Can I sue the state of Georgia for a crash caused by a defective highway?
Sometimes, but the answer depends heavily on what made the highway dangerous. The Georgia Tort Claims Act allows certain claims against the state, yet it also retains immunity for the plan or design of public works. A crash blamed on a road defect can succeed or fail based on whether the problem was a protected design choice or something outside that protection, such as how the road was maintained.
Design immunity versus other failures ¶
O.C.G.A. § 50-21-24 preserves the state’s immunity for the plan or design of a highway, road, bridge, or other public works when that plan or design was prepared in substantial compliance with the engineering or design standards in effect at the time it was prepared. So a claim arguing that the highway was inherently designed in a dangerous way generally runs into this exception, provided the design met the applicable standards when made.
Claims framed differently may stand on different footing. A defect arising from how the road was maintained, repaired, or kept up over time involves conduct distinct from the original design decision, and the design exception speaks to the plan or design rather than to ongoing upkeep. Because the statute distinguishes design from other functions, the precise theory of the defect matters enormously.
How these claims are evaluated ¶
Several questions tend to drive whether a defective-highway claim against the state can proceed:
- Is the alleged defect a feature of the original design, or did it result from later maintenance or operation?

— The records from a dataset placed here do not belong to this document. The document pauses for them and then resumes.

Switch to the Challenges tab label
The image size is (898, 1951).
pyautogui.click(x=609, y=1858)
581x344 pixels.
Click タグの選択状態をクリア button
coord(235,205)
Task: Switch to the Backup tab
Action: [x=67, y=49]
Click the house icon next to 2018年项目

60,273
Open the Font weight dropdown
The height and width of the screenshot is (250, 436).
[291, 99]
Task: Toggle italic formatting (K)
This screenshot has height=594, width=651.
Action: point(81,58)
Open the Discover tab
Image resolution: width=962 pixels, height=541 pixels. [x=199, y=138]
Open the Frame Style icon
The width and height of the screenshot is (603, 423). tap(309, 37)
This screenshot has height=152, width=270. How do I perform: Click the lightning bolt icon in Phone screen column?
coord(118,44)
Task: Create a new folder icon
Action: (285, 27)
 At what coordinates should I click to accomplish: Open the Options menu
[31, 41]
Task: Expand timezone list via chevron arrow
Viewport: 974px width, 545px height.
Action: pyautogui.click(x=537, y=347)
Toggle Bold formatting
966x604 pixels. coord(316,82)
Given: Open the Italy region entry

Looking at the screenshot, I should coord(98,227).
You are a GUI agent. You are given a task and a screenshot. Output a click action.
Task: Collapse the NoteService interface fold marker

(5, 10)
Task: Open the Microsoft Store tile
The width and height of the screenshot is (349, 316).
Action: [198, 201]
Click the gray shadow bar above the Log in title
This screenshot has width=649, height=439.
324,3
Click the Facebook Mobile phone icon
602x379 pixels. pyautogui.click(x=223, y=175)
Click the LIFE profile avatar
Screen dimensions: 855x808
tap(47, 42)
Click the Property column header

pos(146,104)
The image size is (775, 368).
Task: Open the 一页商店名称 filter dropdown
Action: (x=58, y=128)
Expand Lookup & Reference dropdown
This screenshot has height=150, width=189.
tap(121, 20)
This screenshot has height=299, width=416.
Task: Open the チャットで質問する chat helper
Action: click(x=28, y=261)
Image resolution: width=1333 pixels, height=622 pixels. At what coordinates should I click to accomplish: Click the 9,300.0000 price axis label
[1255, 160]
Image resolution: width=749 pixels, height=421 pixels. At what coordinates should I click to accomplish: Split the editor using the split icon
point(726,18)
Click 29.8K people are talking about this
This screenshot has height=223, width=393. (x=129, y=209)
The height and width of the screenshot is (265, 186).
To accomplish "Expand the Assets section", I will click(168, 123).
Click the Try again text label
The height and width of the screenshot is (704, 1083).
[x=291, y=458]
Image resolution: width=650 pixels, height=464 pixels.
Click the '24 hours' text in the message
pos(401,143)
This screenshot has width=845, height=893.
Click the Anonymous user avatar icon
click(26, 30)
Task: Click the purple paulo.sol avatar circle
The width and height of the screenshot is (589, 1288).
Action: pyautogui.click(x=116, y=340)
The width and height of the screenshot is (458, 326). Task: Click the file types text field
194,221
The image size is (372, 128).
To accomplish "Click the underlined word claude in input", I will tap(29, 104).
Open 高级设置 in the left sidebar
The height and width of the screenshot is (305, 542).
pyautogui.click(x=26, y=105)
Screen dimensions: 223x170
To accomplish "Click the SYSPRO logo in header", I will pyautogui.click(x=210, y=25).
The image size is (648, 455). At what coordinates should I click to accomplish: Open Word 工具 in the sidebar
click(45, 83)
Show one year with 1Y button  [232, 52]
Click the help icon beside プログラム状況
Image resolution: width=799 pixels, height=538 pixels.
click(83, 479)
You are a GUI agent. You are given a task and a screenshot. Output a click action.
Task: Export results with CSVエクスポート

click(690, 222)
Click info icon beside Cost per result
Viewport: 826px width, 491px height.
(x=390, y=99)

- If it is a design issue, was the design prepared in substantial compliance with the standards in effect at the time?
- Were the Act’s procedural requirements met, including the 12-month ante litem notice under O.C.G.A. § 50-21-26 sent to the Department of Administrative Services?
If the claim survives the design exception and the other bars in § 50-21-24, it remains subject to the damage caps in O.C.G.A. § 50-21-29, generally $1 million per person and $3 million per occurrence, with no punitive damages.
The bottom line ¶
A claimant may be able to sue the State of Georgia for a crash caused by a defective highway, but the plan-or-design exception in § 50-21-24 bars claims attacking a design prepared in substantial compliance with the standards in effect at the time. Whether the defect was a protected design choice or a separate maintenance or operational failure often decides the case, and any surviving claim must satisfy the Act’s notice rules and remains subject to its caps.
This article is for general educational and informational purposes only and is not legal advice. It does not create an attorney-client relationship, and Georgia law may change. For advice about a specific situation, consult a licensed Georgia personal injury attorney.